The correlation between the responses to NIM as an important external risk and a bank’s return on assets (ROA) is a significantly negative -0.23. Chart 2a shows that the most profitable banks (ROA >1.50%) are less likely to report NIM as an “extremely important” external risk (blue bars) and more likely to report it as a “moderately important” risk (grey bars). The converse is true for the least profitable banks (<0.75% ROA).

Chart 2a

The correlation of NIM as an external risk with asset size is not significant, although it is positive. Chart 2b shows that larger banks (the top two quartiles above the median of $350 million) more frequently report NIM as an “extremely important” risk (blue bars), but there is virtually no difference across asset size quartiles when combining these responses with those indicating NIM as a “very important” risk (sum of blue and yellow bars).

Chart 2b

Cost of Funds

The correlation between the cost of funds as an external risk and ROA is a significant -0.18. Chart 3a shows that like NIM risk, banks reporting higher ROAs (>1.50%) less frequently report funding cost risk as “extremely important” (blue bars) and more frequently report this risk as “moderately important” (grey bars). The least profitable banks (ROA <.75%) more frequently report funding cost risk as “extremely important” (blue bars).

Chart 3a

Chart 3b shows that the positive relationship between funding cost risk and bank size is driven by the smaller banks. Smaller banks more frequently report the cost of funds as a “moderately important” external risk (grey bars) and less frequently report it as “extremely important” (blue bars). There is a significant positive correlation of 0.15 between asset size and the cost of funds as an external risk.

Chart 3b

Core Deposit Growth

Like the cost of funds, core deposit growth as an external risk has a significantly negative correlation with ROA of -0.17. As shown in Chart 4a, the most profitable banks (ROA>1.5%) less frequently report core deposit growth as an “extremely important” risk (blue bars) and more frequently report it as a “moderately important” risk (grey bars); whereas the least profitable banks (ROA<0.75%) are less likely to report core deposit growth as a “moderately important” risk (grey bars).

Chart 4a

Chart 4b shows that the correlation between core deposit growth as an external risk and bank size was a significantly positive 0.17 and was driven by larger banks less frequently reporting core deposit growth as a “moderately important” risk (grey bars) and smaller banks less frequently reporting it as an “extremely important” risk (blue bars).

Chart 4b

Conclusion

The 2023 CSBS Annual Survey of Community Banks revealed that community bankers are most concerned about net interest margins, the cost of funds and core deposit growth as their top three external risks. Clearly, the Federal Reserve’s aggressive monetary policy tightening that started in March 2022 has had an impact on elevating these risks. But when we divide banks by levels of profitability, we find that community banks with higher levels of profitability are less concerned with these risks. And when community banks are differentiated by asset size, we find that smaller community banks are also less concerned with these risks.

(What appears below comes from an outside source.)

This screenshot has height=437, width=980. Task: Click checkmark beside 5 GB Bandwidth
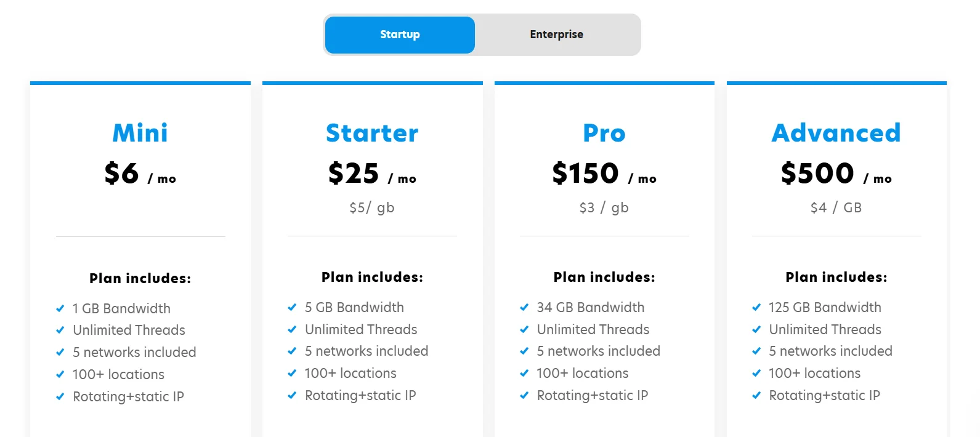coord(293,307)
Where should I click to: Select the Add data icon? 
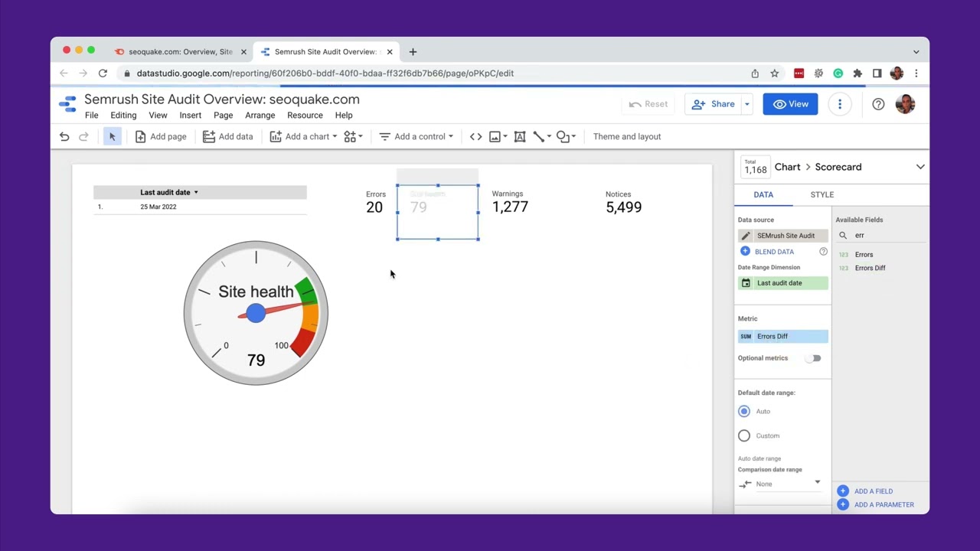click(x=209, y=136)
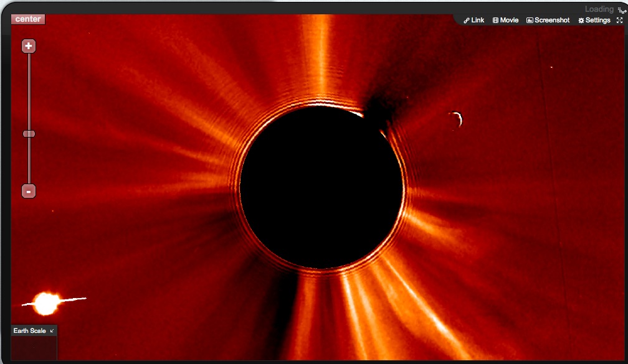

The quarterly CSBS Community Bank Sentiment Index shows that community banker sentiment has generally fallen over the past two years as interest rates have increased. With the rapid rise in interest rates across most maturities, loan demand has fallen, deposit competition has stiffened, and funding costs have intensified. Yet, despite these challenges, results from the most recent CSBS Annual Survey of Community Banks suggest that smaller community banks, as well as those with higher levels of profitability, are more confident in managing their net interest margins, cost of funds and core deposit growth.